**YOUR TASK:** Copy out every line of the entries, unchanged, from the one containing "This screenshot has height=513, width=1080." down to the one containing "1520x784 pixels.", both of those included.

**DATA ROWS:**
** Start **

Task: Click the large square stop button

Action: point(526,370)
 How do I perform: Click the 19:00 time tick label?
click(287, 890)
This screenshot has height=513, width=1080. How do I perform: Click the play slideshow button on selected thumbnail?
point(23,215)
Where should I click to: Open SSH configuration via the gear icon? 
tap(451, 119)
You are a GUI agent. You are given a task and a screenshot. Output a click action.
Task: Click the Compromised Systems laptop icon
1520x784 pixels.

** End **
** Start **

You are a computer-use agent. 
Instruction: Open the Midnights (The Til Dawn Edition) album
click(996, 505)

** End **
** Start **

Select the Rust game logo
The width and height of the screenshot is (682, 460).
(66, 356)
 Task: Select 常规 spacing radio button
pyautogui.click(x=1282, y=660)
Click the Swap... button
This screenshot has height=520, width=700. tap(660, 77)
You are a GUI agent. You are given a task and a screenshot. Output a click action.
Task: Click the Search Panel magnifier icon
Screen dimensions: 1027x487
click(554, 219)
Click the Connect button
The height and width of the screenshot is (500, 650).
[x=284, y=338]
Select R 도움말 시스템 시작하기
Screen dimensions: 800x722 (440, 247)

** End **

**OUTPUT BELOW:**
This screenshot has height=513, width=1080. How do I perform: Click the play slideshow button on selected thumbnail?
point(23,215)
Where should I click to: Open SSH configuration via the gear icon? 
tap(451, 119)
You are a GUI agent. You are given a task and a screenshot. Output a click action.
Task: Click the Compromised Systems laptop icon
1520x784 pixels.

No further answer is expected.